Weitere aktuelle Rechtsprechung in Leitsätzen (KW 37)

Hier finden Sie Leitsätze ausgewählter aktueller Entscheidungen aus dem Unternehmensrecht.

OLG Düsseldorf 24.9.2020, 12 U 1/20
Befriedigung der sowohl durch Gesellschaft als auch Gesellschafter gesicherten Forderung eines Gläubigers durch Verwertung der Gesellschaftssicherheit nach Eröffnung des Insolvenzverfahrens

1. §§ 143 Abs. 3 Satz 1, 135 Abs. 2 InsO sind analog anwendbar, wenn die am Gesellschaftsvermögen und am Vermögen eines Gesellschafters gesicherte Forderung eines Darlehensgläubigers nach der Eröffnung des Insolvenzverfahrens über das Vermögen der Gesellschaft durch Verwertung der Gesellschaftssicherheit befriedigt wird.

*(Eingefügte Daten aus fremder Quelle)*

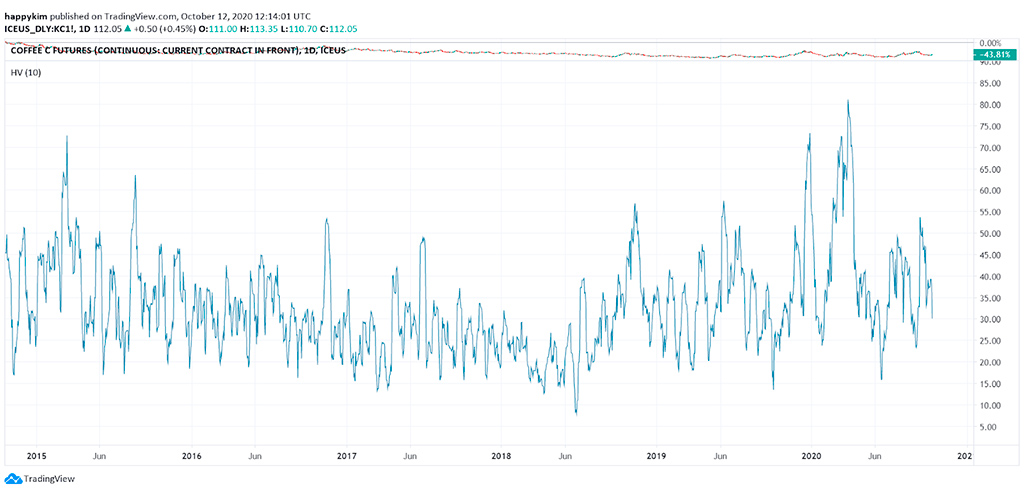The image size is (1024, 500).
Task: Click the TradingView cloud logo icon
Action: 13,479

2. Für die Gläubigerbenachteiligung i.S.d. § 129 Abs. 1 InsO reicht es aus, dass der Insolvenzverwalter zur Befriedigung Mittel der Gesellschaft aufgewandt hat und die vom Gesellschafter gestellte Sicherheit hierdurch frei geworden ist. Dies gilt auch dann, wenn der befriedigte Gläubiger anfechtungsfest am Gesellschaftsvermögen gesichert war.

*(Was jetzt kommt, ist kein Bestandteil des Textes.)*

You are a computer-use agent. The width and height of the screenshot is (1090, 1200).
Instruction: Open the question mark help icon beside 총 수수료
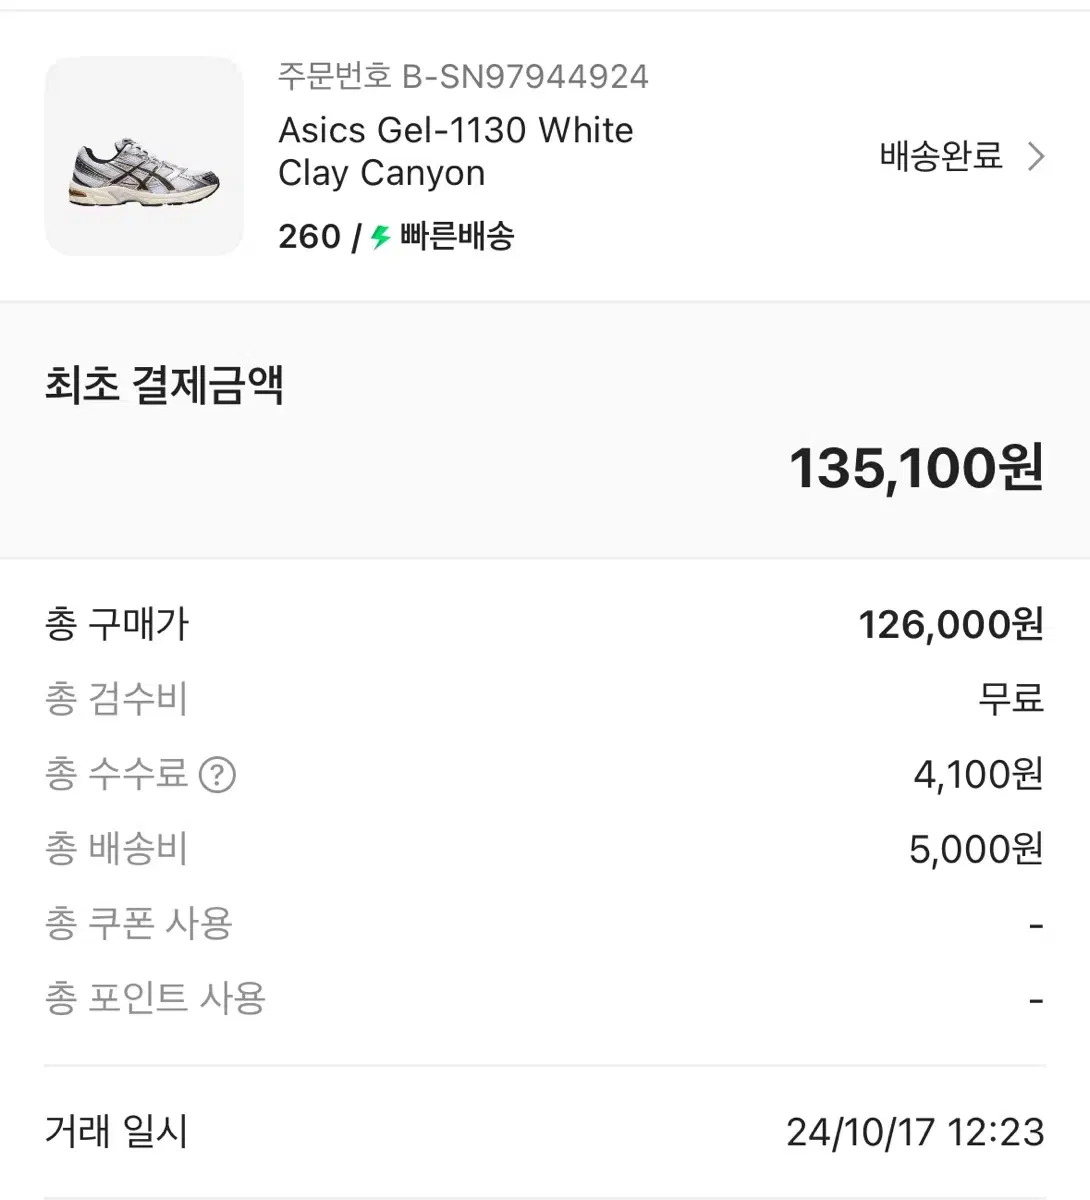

3. Das Verjährenlassen der Gesellschaftersicherheit durch den Gläubiger ändert – wie der Erlass oder eine sonstige Freigabe – nichts an der Haftung des Gesellschafters gegenüber der Gesellschaft im Innenverhältnis.

4. Die Verjährungsfrist des § 146 Abs. 1 InsO beginnt in einem solchen Fall (erst) mit dem Freiwerden der Gesellschaftersicherheit aufgrund der Verwertung der Gesellschaftssicherheit zu laufen.
(alle amtl.)

 

Österreichischer OGH 25.11.2020, 6 Ob 209/20h
Vorstandshaftung wegen Missachtung von konzernweiten Zustimmungsvorbehalten im faktischen Konzern nach österreichischem Recht

1. Harte Patronatserklärungen begründen die Verpflichtung des Patrons, z.B. einer Obergesellschaft in einem Konzern, eine Tochtergesellschaft so auszustatten, dass sie zur Bezahlung ihrer Schulden in der Lage ist.

2. Ein faktischer Konzern ist keine Gesellschaft und hat daher keine Organe.

3. Der Vorstand der Obergesellschaft im faktischen Konzern hat eine gewisse Konzernleitungspflicht und ein beschränktes Weisungsrecht gegenüber den Tochtergesellschaften, wenn es sich um konzernrelevante Geschäfte bei der Tochtergesellschaft handelt, z.B. bei der Übernahme großer Haftungsrisiken durch den Vorstand der Tochtergesellschaft.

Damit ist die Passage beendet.